··· EXERCISE PASSAGE
You know what is the epitome of grammer stupidity? People who write “…for e.g…” My boss does it. Drives me crazy.
thanks to the ever-changing world of urban music, yes “badder” is a slang word.
An example for you, off the top of my head - This song is ancient, (ok, from the 1980’s) but I’m pretty sure it qualifies as “techno” of some sort. I believe the lyrics go like this:
I’m bigger and badder and rougher and tougher
In other words, sucka, there is no other
I’m the one and only dominator
I’m not saying badder is grammatically correct, but it is in use.
No doubt.
I actually did not know this, and for about a month was pouring a little bleach into the bottom of the bag in my son’s diaper pail after emptying and cleaning it. I was trying to disinfect and kill a bit of the smell, of course, but then read that they’re never supposed to mix. Urine contains ammonia, right?
I felt like SUCH an idiot.
:rolleyes:
Heh. Earlier today a coworker was telling a group of us about his wife’s pregnancy and how he was sure it was going to be a boy because of the way she was carring the child (I don’t remember exactly what he said, but it was something like if the woman carries the child low in her womb, it is a boy, but if she carries it high it is a girl).
I was rather skeptical about this, so as a joke I said with a straight face, “You can’t tell the sex of a child by the way the mother carries it – everybody knows the sex is determined by why way the husband was facing when the child was conceived.”
······
TASK LIST:
1. From the forum excerpt, list every comparative adjective in the song lyric line that begins "I’m bigger".
2. Decide whether each statement agrees with the forum excerpt. Answer yes or no for each, quoting the deciding words.
(a) The person who quotes the song claims that "badder" is grammatically correct.
(b) The person who mentions the diaper pail added bleach to it for about a month.
(c) The coworker expected the baby to be a girl.
3. Condense the forum excerpt's paragraph beginning "Heh. Earlier today a coworker" into one or two sentences, keeping its main facts.
··· RECORD SET
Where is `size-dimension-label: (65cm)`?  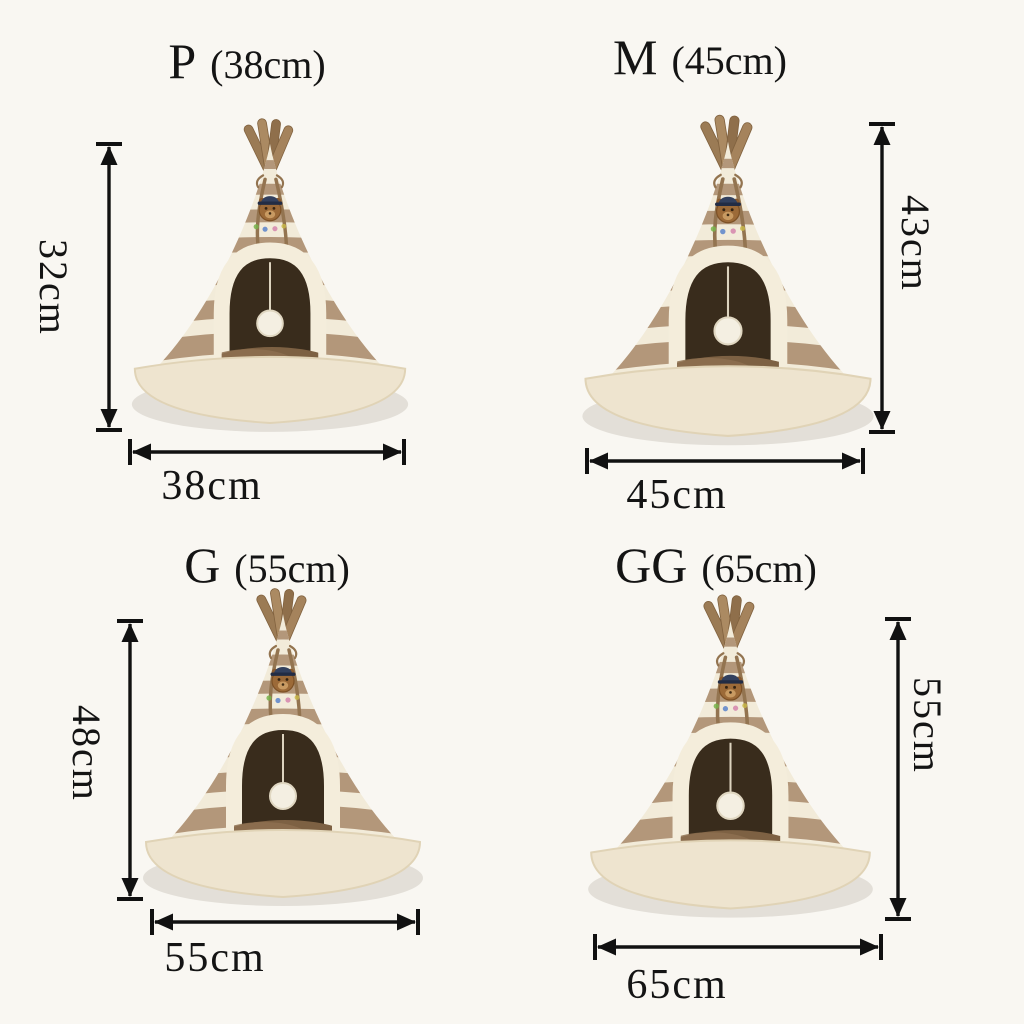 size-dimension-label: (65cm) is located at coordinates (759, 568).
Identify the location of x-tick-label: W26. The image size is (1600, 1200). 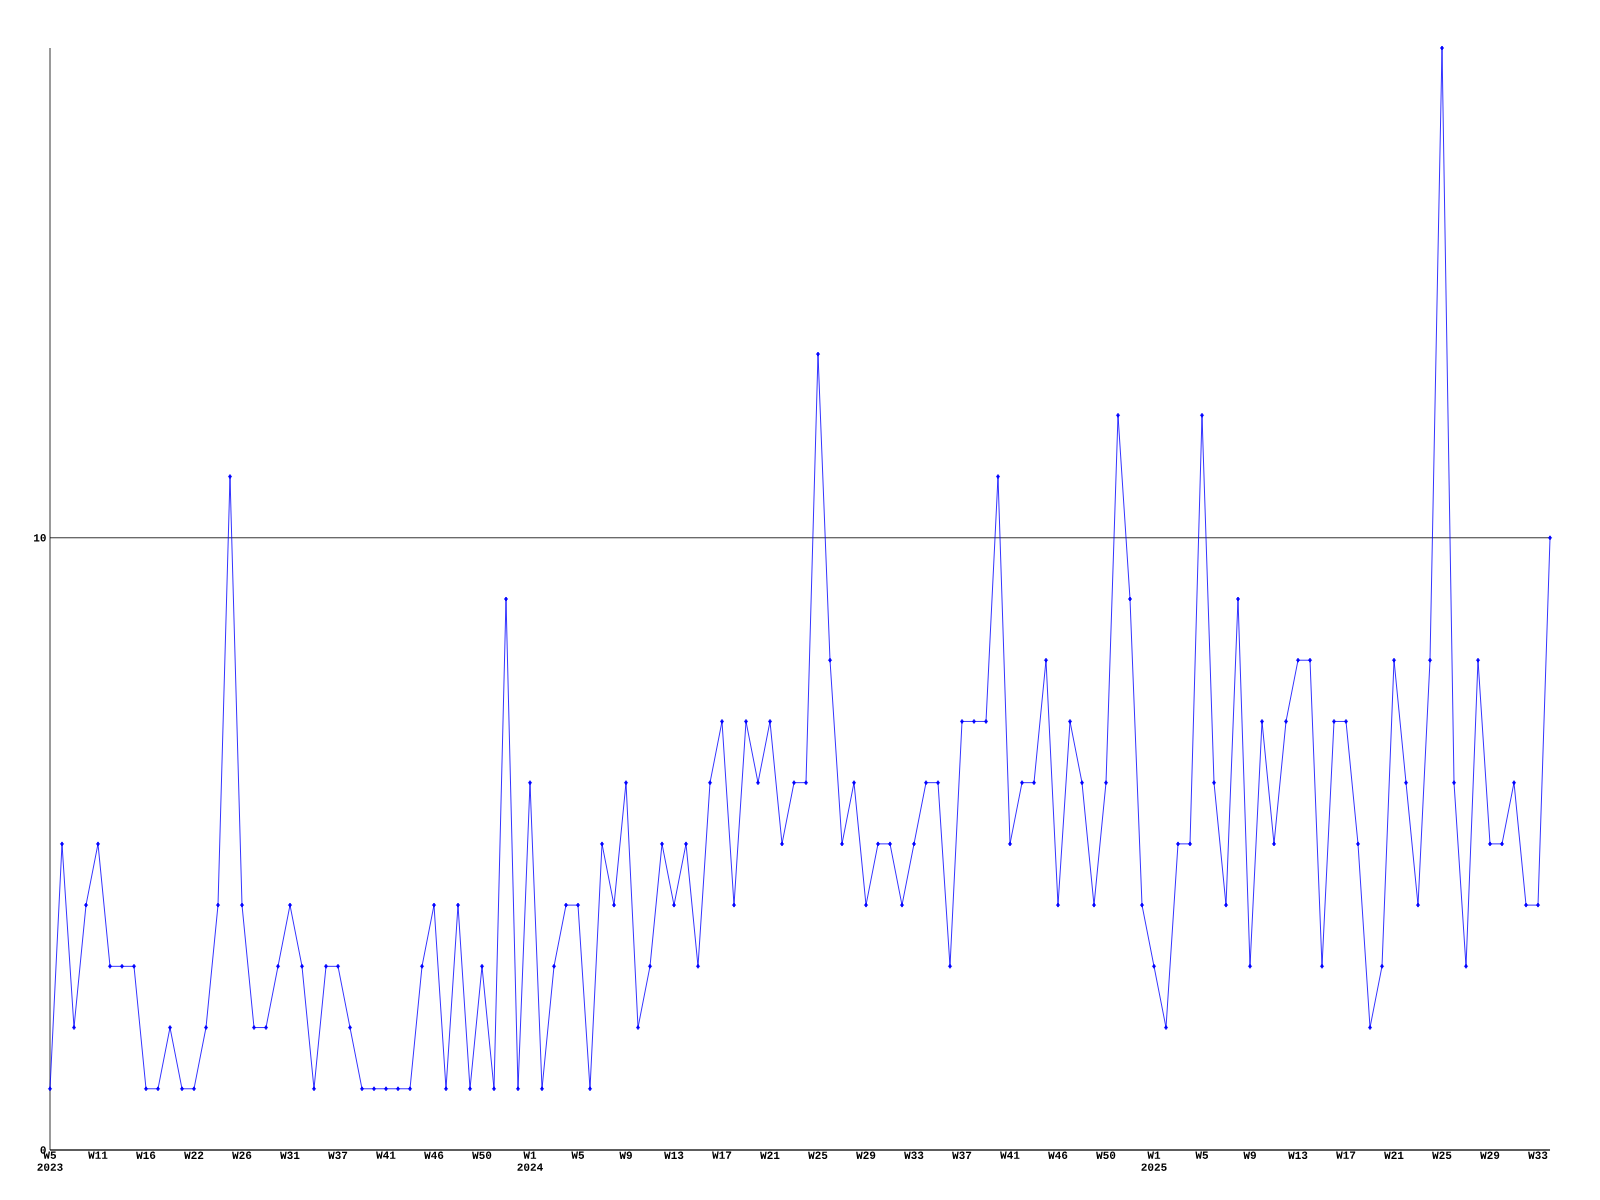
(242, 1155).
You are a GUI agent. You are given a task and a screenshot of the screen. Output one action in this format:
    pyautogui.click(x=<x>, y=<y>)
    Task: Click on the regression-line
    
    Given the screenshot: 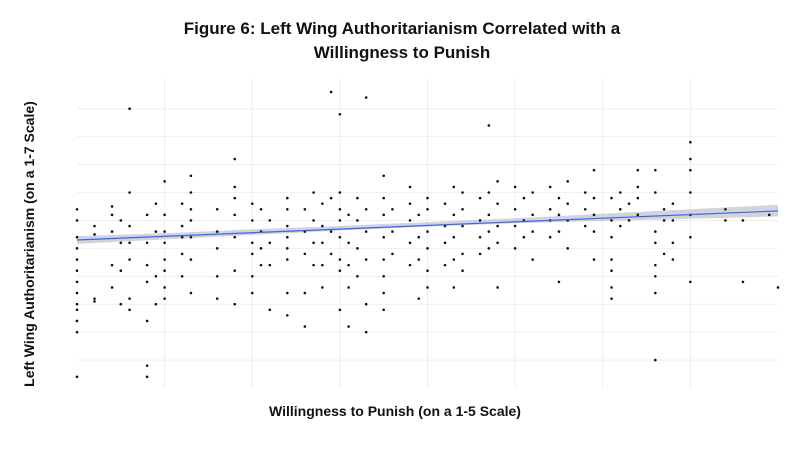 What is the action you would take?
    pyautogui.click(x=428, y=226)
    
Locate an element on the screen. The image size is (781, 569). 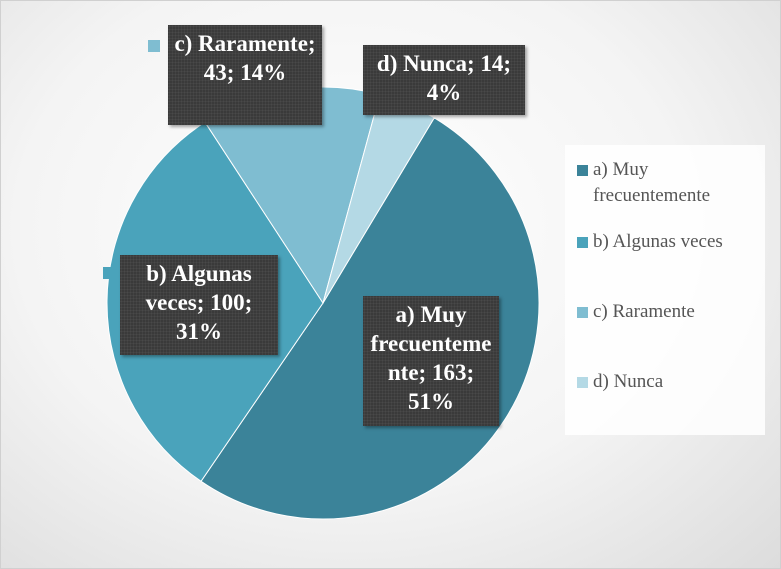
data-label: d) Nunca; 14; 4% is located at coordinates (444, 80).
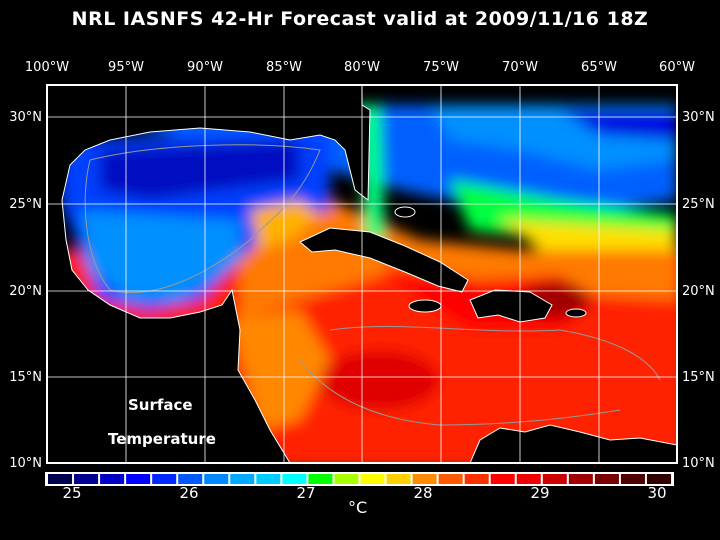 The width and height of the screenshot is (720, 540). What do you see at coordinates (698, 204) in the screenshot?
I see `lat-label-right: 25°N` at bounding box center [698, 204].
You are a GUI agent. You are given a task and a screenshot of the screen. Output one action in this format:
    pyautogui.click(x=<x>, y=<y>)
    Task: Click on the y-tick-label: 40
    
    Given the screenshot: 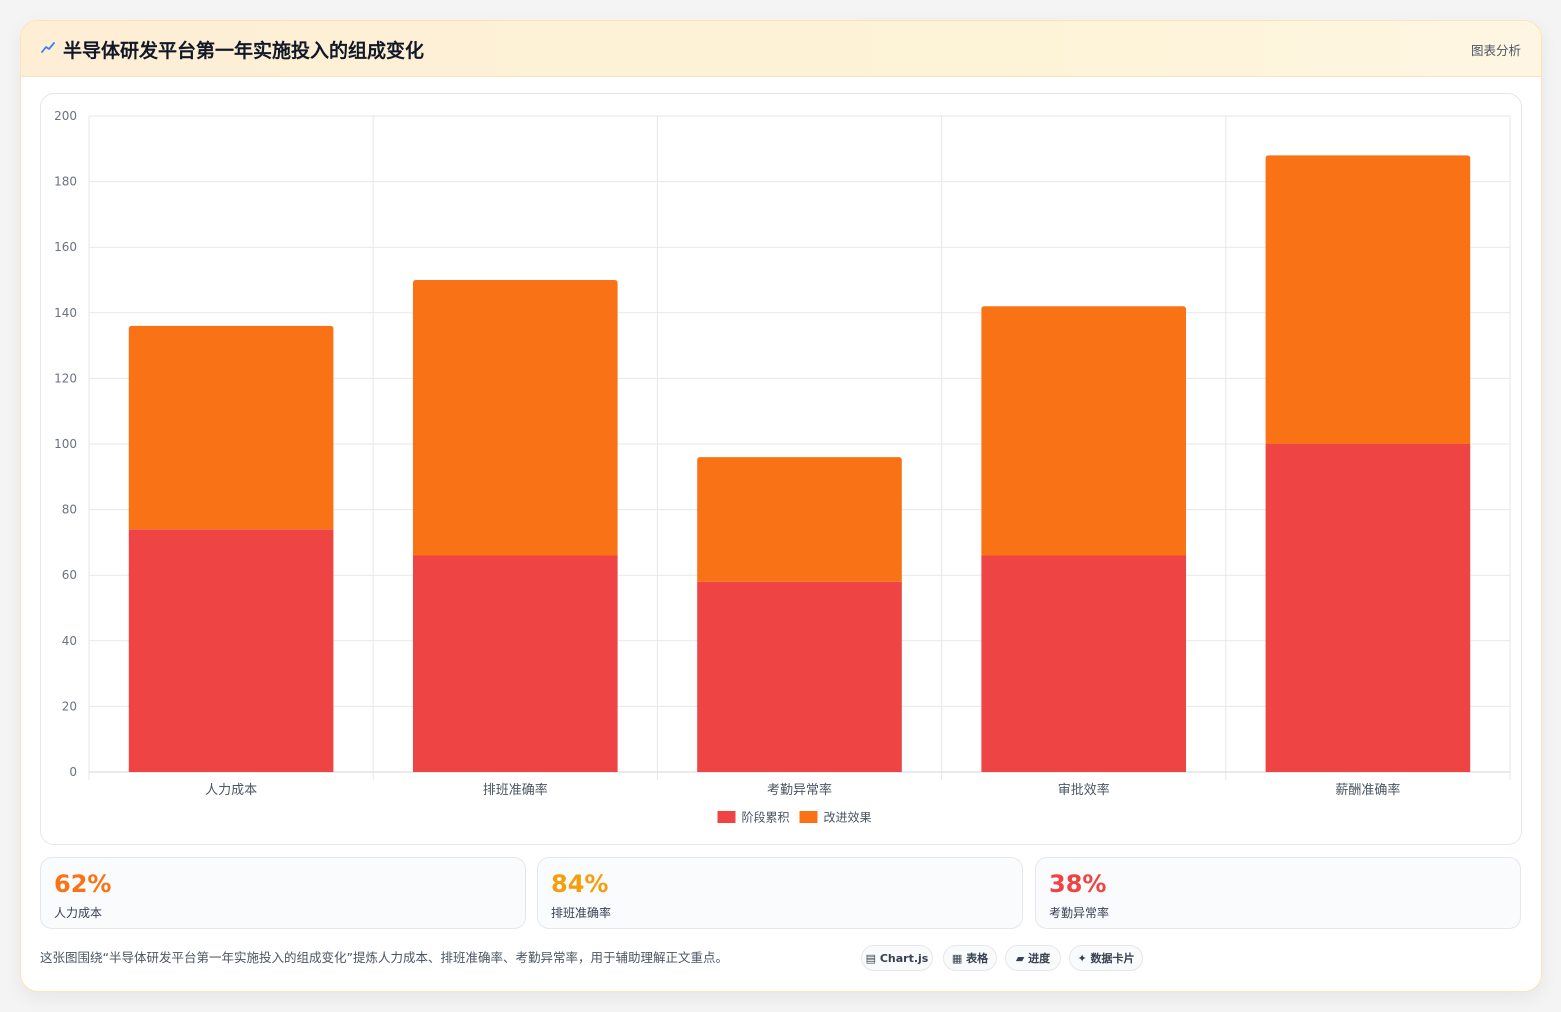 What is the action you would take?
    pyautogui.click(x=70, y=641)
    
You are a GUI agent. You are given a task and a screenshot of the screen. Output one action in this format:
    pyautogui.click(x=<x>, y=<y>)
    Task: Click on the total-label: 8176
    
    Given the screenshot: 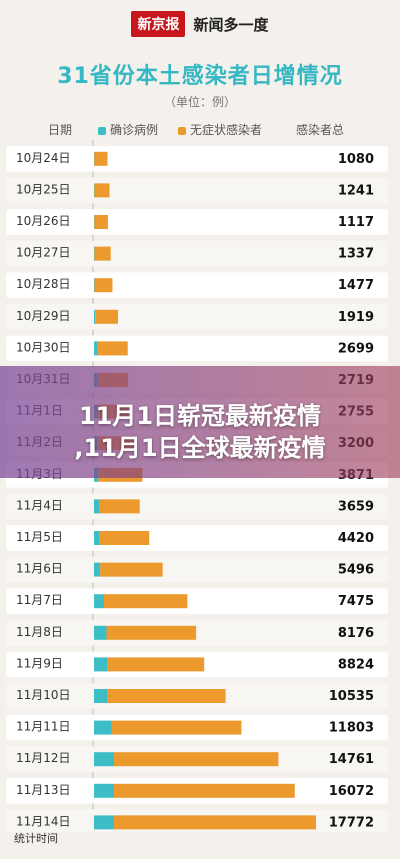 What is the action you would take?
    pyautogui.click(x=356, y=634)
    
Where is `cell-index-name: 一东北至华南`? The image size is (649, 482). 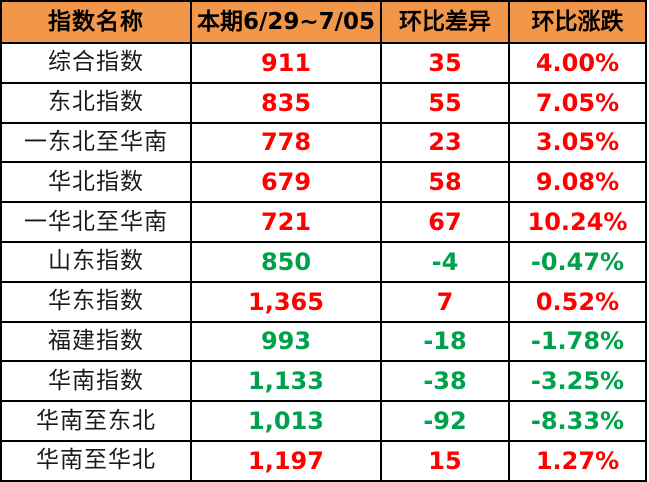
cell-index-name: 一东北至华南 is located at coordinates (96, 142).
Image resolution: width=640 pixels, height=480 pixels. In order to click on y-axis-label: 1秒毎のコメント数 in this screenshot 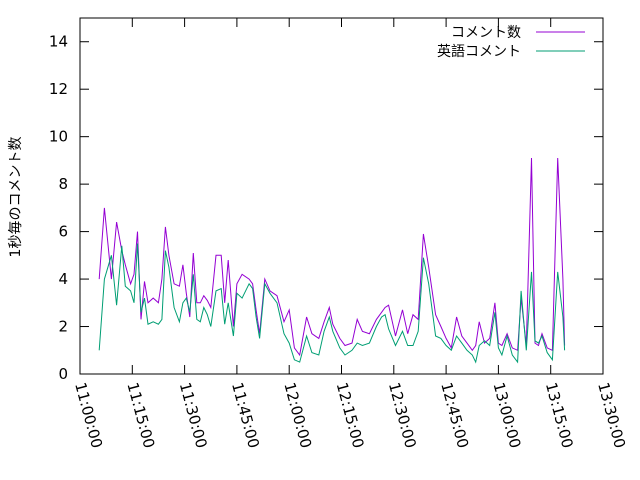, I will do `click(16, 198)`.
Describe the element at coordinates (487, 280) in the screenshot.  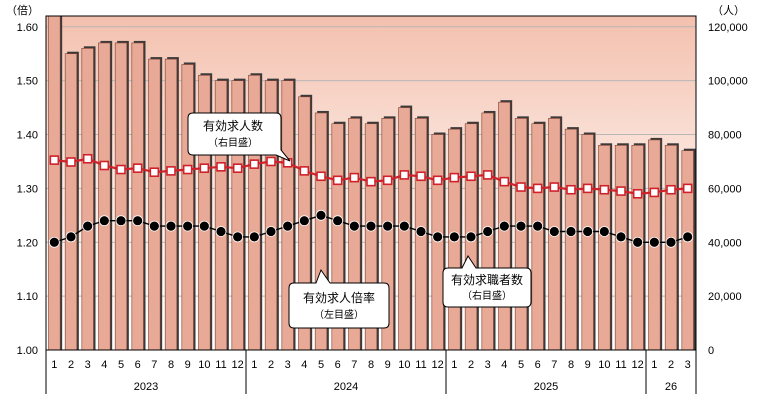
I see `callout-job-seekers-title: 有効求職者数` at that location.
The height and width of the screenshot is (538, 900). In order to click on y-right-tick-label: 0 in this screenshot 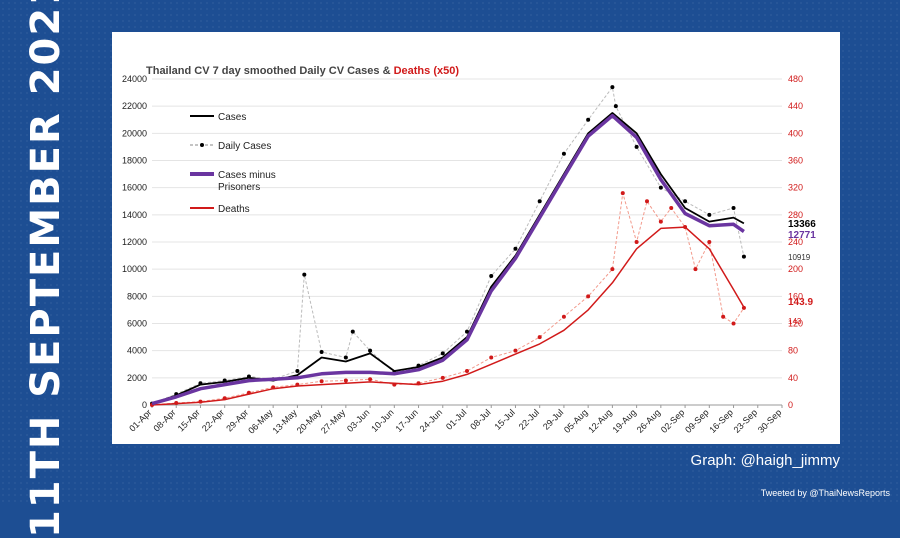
······
SOLVED PROBLEMS:
1. bigger, badder, rougher, tougher

2.
(a) No: "I’m not saying badder is grammatically correct, but it is in use."
(b) Yes: "for about a month was pouring a little bleach into the bottom of the bag in my son’s diaper pail"
(c) No: "he was sure it was going to be a boy"

3. Earlier that day, a coworker told a group about his wife's pregnancy and said he was sure it would be a boy because of how she was carrying the child. As the poster roughly recalls it, the belief was that carrying low means a boy and carrying high means a girl.